### Assigned task
Give the entries below as a numbered list, from the first line through the line containing "Looking at the image, I should click on (1203, 648).", and leave out any blank lines.

### Data to use
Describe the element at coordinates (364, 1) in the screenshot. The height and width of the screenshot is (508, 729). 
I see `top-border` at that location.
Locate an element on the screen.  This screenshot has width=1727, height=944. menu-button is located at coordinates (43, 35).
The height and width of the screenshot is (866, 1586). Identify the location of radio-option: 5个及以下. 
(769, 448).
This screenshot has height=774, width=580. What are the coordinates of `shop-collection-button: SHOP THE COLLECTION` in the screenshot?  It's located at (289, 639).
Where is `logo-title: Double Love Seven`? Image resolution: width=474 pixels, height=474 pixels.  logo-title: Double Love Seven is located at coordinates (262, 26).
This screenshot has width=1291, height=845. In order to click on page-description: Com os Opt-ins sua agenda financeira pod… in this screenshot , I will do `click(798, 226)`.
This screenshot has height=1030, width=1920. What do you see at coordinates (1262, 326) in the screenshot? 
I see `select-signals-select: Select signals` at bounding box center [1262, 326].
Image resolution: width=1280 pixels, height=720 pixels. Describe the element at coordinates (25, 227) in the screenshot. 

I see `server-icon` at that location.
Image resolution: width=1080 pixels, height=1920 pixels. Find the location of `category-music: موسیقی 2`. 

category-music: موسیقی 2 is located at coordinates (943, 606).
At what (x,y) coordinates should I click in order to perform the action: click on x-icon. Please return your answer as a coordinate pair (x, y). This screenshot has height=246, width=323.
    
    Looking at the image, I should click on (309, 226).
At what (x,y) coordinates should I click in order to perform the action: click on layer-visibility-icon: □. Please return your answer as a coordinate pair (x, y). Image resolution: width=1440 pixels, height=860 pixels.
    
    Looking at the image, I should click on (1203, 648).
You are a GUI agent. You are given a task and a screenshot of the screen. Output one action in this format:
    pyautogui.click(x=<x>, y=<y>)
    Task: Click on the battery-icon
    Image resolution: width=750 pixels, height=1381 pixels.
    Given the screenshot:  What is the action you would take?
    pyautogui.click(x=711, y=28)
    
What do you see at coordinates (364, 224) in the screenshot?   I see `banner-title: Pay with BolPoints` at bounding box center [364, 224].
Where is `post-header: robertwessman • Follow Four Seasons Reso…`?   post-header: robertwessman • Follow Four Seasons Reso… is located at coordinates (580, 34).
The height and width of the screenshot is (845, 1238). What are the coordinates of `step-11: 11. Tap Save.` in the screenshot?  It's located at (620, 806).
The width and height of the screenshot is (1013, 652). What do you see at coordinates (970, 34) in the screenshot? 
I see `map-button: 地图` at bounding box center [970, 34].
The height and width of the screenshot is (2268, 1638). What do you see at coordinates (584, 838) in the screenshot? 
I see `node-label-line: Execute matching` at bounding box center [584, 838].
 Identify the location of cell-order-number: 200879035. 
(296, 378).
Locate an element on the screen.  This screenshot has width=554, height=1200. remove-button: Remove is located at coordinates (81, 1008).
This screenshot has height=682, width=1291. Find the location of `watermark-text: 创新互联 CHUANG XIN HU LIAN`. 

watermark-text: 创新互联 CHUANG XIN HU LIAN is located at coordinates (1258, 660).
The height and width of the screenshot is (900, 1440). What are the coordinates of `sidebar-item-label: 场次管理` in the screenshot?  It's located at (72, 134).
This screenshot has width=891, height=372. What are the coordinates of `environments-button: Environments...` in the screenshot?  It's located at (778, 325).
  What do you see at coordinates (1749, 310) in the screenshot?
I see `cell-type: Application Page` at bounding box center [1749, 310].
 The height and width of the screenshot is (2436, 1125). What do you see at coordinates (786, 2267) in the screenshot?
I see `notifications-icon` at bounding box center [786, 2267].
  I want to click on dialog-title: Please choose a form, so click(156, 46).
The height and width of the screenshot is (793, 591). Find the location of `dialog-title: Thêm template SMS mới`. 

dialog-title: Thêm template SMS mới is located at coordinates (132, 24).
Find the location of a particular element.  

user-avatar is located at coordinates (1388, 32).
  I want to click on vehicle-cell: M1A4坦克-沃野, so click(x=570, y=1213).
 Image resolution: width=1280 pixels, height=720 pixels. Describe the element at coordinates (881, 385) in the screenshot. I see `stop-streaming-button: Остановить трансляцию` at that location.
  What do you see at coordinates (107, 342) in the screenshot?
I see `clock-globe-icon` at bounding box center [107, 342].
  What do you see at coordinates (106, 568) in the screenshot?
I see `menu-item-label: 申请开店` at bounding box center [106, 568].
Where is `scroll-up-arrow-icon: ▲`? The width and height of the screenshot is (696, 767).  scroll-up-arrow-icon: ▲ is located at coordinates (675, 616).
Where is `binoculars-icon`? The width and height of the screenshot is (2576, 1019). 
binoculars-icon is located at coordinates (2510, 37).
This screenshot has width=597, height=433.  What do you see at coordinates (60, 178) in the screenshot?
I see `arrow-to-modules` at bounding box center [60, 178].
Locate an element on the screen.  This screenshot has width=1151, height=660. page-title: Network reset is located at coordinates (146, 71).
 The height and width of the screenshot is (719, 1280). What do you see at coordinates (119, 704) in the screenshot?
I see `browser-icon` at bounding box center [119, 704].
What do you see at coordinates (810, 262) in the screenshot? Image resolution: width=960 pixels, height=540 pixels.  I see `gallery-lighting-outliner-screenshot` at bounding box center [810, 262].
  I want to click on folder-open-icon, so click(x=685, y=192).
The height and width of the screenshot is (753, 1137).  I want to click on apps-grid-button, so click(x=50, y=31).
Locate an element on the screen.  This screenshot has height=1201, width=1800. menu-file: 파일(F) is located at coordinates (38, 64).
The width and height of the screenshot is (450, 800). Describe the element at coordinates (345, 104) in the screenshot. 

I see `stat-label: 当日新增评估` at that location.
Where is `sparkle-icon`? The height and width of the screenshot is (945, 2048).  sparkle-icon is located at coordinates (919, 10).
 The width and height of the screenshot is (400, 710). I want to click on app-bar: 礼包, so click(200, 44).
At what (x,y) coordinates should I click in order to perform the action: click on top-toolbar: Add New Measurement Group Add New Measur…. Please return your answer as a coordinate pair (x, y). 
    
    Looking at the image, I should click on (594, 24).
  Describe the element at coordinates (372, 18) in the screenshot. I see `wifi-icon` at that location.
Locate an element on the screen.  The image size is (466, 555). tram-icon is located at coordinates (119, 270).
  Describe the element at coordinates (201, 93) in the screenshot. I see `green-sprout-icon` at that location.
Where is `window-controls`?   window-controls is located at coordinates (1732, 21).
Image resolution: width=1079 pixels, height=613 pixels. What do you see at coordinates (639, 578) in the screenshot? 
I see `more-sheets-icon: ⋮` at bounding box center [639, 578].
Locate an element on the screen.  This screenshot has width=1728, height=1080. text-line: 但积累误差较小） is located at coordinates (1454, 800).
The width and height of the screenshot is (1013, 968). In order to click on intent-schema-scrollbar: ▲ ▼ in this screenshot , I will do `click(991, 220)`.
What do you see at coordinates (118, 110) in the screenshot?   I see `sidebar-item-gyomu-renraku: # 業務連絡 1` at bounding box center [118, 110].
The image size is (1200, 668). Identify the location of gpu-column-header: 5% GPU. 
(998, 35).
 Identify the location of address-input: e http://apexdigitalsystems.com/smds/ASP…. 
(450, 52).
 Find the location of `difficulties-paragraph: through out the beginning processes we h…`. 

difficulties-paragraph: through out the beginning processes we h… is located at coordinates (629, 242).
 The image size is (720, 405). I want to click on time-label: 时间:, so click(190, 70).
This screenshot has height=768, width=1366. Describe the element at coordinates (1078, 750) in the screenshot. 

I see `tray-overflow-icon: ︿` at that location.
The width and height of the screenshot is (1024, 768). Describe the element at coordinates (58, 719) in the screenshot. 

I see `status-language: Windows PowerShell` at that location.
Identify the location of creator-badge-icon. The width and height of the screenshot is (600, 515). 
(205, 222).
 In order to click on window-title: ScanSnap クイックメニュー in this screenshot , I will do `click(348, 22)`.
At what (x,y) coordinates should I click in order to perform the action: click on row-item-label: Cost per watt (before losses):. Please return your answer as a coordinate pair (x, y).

### Problem solution
1. Describe the element at coordinates (364, 1) in the screenshot. The height and width of the screenshot is (508, 729). 
2. I see `top-border` at that location.
3. Locate an element on the screen.  This screenshot has width=1727, height=944. menu-button is located at coordinates (43, 35).
4. The height and width of the screenshot is (866, 1586). Identify the location of radio-option: 5个及以下. 
5. (769, 448).
6. This screenshot has height=774, width=580. What are the coordinates of `shop-collection-button: SHOP THE COLLECTION` in the screenshot?  It's located at (289, 639).
7. Where is `logo-title: Double Love Seven`? Image resolution: width=474 pixels, height=474 pixels.  logo-title: Double Love Seven is located at coordinates (262, 26).
8. This screenshot has width=1291, height=845. In order to click on page-description: Com os Opt-ins sua agenda financeira pod… in this screenshot , I will do `click(798, 226)`.
9. This screenshot has height=1030, width=1920. What do you see at coordinates (1262, 326) in the screenshot? 
10. I see `select-signals-select: Select signals` at bounding box center [1262, 326].
11. Image resolution: width=1280 pixels, height=720 pixels. Describe the element at coordinates (25, 227) in the screenshot. 
12. I see `server-icon` at that location.
13. Image resolution: width=1080 pixels, height=1920 pixels. Find the location of `category-music: موسیقی 2`. 
14. category-music: موسیقی 2 is located at coordinates (943, 606).
15. At what (x,y) coordinates should I click in order to perform the action: click on x-icon. Please return your answer as a coordinate pair (x, y). This screenshot has height=246, width=323.
16.     Looking at the image, I should click on (309, 226).
17. At what (x,y) coordinates should I click in order to perform the action: click on layer-visibility-icon: □. Please return your answer as a coordinate pair (x, y). Image resolution: width=1440 pixels, height=860 pixels.
18.     Looking at the image, I should click on (1203, 648).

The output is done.